What Happened Last Month.

Over 300 Alewife Brook supporters attended the public Alewife CSO Sewage Pollution meeting on January 22nd. Another 100-200 people registered.

Thank you for your support. The State and Federal regulators were there. They work for all of us and they took note of your concern.


MWRA tried to silence us.
So we fought back and won a seat at the table.

Massachusetts Water Resources Authority did not want the Watershed Associations to make 2-3 minute statements at this important meeting. We fought back with our “FRED: Let us speak!” campaign, which yielded 189 emails to MWRA’s Executive Director, Fred Laskey.

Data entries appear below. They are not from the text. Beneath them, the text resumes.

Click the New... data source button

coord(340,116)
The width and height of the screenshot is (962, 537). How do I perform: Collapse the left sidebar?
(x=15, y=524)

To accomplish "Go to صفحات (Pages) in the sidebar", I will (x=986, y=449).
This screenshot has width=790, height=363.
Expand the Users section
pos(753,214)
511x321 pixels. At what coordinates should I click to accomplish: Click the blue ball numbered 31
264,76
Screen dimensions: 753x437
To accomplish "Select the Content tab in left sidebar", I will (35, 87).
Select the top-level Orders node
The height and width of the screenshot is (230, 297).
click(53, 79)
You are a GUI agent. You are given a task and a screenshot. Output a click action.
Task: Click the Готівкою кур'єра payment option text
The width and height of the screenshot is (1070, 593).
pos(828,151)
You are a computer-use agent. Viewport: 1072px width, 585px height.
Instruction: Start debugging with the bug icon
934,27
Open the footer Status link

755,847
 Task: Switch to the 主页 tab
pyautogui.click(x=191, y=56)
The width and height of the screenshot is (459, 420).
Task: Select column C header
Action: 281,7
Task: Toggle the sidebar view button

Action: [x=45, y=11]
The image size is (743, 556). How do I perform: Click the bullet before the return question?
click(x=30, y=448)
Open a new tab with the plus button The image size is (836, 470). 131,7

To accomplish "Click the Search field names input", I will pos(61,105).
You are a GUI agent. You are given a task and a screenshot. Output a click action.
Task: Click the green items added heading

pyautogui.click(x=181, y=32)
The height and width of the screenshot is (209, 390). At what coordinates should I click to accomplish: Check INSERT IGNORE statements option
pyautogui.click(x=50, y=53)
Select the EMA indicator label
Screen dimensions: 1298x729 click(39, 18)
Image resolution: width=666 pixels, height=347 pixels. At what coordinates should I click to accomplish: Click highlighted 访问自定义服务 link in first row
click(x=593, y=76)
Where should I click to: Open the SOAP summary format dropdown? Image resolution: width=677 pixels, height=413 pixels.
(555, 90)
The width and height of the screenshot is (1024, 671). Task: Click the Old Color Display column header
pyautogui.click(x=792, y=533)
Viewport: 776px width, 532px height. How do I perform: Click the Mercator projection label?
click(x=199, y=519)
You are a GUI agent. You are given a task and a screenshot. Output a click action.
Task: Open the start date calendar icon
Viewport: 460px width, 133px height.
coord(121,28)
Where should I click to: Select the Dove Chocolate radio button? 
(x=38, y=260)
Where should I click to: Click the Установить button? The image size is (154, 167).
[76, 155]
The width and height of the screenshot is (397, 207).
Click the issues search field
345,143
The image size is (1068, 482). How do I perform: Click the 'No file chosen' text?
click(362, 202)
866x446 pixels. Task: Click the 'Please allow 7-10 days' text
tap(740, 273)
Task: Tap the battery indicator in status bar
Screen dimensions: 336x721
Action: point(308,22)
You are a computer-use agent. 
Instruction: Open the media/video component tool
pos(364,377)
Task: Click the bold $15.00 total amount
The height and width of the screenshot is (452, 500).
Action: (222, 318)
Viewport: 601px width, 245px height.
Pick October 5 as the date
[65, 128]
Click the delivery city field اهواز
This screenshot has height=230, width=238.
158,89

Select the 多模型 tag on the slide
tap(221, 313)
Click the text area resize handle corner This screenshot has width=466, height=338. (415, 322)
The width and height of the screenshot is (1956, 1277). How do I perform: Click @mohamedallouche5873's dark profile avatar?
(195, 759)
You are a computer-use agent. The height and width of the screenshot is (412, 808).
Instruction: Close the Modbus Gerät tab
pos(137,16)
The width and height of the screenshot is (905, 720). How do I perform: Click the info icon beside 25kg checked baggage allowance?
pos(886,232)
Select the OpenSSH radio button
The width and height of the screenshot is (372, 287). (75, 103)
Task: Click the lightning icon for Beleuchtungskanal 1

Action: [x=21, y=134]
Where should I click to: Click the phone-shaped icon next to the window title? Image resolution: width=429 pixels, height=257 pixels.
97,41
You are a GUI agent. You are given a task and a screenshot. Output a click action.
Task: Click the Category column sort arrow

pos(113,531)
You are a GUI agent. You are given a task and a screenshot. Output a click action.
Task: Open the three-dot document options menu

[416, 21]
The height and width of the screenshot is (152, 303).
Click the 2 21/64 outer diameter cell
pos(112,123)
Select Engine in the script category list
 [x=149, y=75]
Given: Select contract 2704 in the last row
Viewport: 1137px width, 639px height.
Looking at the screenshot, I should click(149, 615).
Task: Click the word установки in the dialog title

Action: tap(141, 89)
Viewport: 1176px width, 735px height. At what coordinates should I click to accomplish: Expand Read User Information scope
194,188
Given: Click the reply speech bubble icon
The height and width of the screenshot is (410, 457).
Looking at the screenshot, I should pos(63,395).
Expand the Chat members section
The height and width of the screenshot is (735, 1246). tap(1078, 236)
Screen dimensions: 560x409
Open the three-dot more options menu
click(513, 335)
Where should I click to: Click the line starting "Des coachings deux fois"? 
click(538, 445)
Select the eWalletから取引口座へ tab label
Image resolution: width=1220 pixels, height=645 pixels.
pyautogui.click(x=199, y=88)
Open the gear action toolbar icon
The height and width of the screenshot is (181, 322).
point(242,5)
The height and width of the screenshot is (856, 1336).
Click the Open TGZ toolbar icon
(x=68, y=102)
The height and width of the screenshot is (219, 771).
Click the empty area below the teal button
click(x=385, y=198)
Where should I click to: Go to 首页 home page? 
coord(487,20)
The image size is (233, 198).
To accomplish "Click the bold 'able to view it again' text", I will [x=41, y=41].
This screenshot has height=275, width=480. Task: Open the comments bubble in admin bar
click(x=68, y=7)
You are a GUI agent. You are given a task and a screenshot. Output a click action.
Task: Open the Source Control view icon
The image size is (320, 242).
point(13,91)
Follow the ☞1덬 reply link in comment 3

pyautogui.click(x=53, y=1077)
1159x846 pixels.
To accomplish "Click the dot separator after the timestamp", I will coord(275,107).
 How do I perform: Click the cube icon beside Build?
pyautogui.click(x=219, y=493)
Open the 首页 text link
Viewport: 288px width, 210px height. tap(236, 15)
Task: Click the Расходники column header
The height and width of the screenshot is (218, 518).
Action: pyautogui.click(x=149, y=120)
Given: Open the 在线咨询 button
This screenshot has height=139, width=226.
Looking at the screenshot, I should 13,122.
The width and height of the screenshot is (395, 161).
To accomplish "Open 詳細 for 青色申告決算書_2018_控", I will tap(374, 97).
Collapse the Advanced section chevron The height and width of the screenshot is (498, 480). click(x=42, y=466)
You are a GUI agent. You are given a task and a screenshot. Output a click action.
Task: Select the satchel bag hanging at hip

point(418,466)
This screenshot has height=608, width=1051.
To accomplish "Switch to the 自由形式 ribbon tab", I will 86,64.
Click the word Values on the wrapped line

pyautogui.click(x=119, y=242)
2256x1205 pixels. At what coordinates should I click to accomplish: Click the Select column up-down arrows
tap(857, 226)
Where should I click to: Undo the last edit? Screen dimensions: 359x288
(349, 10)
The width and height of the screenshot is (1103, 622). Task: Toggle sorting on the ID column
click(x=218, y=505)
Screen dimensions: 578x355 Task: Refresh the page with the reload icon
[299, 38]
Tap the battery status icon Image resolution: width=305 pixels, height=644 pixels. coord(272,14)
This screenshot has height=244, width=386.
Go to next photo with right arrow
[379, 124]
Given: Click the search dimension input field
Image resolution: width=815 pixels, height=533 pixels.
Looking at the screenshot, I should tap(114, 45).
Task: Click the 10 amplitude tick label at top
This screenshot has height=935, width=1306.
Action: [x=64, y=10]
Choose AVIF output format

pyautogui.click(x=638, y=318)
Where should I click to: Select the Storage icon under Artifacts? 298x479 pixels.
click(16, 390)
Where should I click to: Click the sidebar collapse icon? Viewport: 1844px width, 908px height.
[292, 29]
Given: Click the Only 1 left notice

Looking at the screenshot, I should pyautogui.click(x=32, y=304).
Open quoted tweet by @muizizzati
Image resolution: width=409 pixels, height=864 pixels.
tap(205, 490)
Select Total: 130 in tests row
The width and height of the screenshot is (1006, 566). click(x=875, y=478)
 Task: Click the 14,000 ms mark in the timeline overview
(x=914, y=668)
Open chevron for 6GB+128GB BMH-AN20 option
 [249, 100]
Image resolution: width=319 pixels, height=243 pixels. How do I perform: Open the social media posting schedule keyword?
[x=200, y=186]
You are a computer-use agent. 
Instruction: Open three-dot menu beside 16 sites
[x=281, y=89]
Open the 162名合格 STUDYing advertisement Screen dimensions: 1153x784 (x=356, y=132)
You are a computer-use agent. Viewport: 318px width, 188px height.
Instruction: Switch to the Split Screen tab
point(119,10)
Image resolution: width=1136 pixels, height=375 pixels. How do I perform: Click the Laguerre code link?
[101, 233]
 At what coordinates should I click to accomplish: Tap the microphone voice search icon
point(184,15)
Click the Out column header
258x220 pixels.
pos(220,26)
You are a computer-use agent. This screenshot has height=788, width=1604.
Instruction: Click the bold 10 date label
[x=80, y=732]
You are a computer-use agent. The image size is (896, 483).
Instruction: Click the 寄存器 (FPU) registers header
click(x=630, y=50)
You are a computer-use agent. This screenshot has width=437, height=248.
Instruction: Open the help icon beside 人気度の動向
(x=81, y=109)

In response to those emails, MWRA’s contractor CBI suggested the creation of a new CSO Control Plan Advisory Board. We want an Advisory Board that allows the Watershed advocates a seat at the planning table.


Your Comments in the Poll and in the Chat Were Awesome.

Attendees were asked in a poll: What hopes and/or concerns do you have?
Here are screenshots of poll comments:

A common theme in the chat was how long the process is taking.


The Proposals.

If you can’t bedazzle them with brilliance, baffle them with BS!”

Above: A Proposed Minimum Plan, aka: 2050 Typical Year of Sewage Pollution Control. Sewer separation in Somerville is great! However, this plan fails because it was engineered to result in 26% more sewage pollution than what we have now. That is in average years and much would be worse during rainy years.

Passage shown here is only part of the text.